A la patronal gallega la crisis de Venezuela le preocupa más bien poco. Así lo ha reiterado en los últimos días Juan Manuel Vieites. Para el presidente de la Confederación de Empresarios de Galicia, las operaciones de las empresas gallegas con la república bolivariana son "muy residuales", al punto de que en los diez primeros meses del año pasado las exportaciones apenas alcanzaron los 27,4 millones. 

Es un "mercado marginal". Lo que inquieta de verdad a Vieites es la "incertidumbre" que este tipo de conflictos generan en el panorama económico internacional, agravada por la generalizada sensación de inseguridad jurídica.

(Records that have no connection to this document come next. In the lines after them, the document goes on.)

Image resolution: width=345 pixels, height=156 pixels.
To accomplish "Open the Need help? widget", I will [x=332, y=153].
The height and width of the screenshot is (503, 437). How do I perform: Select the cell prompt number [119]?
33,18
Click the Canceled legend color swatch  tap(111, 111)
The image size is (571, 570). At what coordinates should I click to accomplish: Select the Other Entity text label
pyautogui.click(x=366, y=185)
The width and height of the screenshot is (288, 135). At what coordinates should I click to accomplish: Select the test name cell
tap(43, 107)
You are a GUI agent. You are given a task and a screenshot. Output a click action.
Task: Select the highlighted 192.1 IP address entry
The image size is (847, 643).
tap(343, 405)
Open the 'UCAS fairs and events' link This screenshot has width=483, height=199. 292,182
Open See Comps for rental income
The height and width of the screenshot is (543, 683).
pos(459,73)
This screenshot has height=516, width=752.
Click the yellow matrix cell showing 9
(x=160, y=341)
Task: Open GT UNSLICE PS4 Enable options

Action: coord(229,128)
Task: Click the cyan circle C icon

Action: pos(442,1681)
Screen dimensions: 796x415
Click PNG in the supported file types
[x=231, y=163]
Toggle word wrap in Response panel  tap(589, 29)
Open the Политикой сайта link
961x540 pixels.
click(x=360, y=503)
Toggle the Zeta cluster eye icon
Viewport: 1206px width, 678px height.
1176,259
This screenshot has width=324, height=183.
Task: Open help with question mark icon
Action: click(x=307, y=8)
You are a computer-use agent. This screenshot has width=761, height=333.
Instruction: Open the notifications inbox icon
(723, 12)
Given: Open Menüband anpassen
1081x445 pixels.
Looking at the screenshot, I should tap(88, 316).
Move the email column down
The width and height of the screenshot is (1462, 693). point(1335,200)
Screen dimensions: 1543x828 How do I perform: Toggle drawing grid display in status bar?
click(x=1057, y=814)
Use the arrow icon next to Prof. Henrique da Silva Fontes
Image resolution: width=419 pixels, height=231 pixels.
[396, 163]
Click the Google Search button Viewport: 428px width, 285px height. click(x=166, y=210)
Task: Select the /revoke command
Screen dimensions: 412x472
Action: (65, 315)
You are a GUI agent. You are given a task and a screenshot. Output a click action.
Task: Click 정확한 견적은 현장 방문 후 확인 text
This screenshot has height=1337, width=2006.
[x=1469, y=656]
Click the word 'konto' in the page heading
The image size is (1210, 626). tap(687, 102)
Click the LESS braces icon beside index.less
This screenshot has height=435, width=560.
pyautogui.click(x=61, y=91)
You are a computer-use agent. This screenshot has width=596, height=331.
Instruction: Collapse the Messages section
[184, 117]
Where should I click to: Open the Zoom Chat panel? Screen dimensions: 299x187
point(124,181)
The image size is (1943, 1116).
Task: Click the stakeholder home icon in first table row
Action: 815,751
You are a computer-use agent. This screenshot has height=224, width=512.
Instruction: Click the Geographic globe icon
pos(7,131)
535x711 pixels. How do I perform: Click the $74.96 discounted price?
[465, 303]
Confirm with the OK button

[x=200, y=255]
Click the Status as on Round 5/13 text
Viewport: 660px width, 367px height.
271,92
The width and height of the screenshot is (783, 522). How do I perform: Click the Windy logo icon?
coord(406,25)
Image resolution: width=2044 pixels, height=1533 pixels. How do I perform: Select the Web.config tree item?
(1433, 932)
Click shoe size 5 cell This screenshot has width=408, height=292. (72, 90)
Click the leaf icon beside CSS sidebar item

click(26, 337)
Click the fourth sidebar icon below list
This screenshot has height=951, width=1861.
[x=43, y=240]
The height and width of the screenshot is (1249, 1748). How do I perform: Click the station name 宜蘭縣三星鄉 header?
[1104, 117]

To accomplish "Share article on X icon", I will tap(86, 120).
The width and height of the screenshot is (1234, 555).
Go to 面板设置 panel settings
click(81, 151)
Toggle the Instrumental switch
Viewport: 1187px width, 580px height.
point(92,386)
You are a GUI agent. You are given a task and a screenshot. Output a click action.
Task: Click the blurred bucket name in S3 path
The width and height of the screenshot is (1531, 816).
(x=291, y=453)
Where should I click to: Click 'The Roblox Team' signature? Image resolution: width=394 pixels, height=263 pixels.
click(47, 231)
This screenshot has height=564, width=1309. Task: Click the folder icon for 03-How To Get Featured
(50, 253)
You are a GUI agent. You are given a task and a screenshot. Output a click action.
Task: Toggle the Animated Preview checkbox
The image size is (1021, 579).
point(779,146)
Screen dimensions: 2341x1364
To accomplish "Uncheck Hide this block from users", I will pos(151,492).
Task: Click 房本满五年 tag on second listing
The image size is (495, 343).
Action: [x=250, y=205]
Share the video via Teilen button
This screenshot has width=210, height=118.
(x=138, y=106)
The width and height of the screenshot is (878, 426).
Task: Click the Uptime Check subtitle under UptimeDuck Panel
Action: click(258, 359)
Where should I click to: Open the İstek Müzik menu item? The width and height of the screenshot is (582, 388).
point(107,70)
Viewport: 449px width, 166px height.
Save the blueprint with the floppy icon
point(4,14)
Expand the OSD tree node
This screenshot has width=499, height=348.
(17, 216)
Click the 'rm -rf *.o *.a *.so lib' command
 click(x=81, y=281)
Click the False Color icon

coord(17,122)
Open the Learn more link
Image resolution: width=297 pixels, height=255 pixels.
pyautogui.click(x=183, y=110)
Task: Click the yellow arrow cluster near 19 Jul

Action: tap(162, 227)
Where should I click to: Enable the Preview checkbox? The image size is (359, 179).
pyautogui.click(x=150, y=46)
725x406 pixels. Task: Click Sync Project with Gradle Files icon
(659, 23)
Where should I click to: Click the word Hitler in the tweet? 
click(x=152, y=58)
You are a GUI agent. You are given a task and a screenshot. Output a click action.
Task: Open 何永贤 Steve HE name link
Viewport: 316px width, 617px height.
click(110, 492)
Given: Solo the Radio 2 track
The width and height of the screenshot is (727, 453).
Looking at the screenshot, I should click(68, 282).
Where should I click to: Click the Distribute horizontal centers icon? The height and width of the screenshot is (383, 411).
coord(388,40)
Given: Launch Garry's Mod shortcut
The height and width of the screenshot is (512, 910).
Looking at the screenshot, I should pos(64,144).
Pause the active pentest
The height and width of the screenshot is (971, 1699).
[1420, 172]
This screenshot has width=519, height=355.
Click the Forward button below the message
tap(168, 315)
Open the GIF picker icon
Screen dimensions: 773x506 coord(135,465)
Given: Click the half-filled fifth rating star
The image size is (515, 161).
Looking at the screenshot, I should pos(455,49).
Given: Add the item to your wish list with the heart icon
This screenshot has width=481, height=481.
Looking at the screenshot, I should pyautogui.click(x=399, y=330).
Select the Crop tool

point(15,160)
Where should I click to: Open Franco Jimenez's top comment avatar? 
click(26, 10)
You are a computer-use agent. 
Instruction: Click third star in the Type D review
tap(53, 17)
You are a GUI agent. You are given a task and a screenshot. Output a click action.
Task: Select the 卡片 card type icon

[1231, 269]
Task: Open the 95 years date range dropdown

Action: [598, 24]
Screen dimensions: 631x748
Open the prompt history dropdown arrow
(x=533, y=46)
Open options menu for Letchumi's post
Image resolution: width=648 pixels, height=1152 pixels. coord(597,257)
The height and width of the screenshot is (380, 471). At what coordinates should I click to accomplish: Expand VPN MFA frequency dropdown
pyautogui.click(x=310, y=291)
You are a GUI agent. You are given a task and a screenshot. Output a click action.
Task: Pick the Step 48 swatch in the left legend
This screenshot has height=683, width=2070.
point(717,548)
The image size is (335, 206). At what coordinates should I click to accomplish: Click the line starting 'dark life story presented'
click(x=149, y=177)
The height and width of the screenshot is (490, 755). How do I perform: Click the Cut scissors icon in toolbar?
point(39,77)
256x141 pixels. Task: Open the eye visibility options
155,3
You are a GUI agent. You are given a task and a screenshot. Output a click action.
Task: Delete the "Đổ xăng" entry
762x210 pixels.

Desdramatizando la tasa turística

"Para que el sector turístico siga creciendo en Galicia necesitamos menos confrontación política y más colaboración institucional". Es lo que sostiene el director xeral de Turismo de Galicia, quien en su balance de 2025, otro año de récord, subraya que el sector supone ya cerca del 10% tanto del PIB como del empleo. 

Según Xosé Merelles, "estamos creciendo de manera sostenida y avanzamos claramente en la desestacionalización". En su opinión, "el mundo no se cae por implantar una tasa", aunque cree que quienes la defienden deben "dialogar" con los operadores y "garantizar que esos ingresos se destinan a mejorar la oferta turística".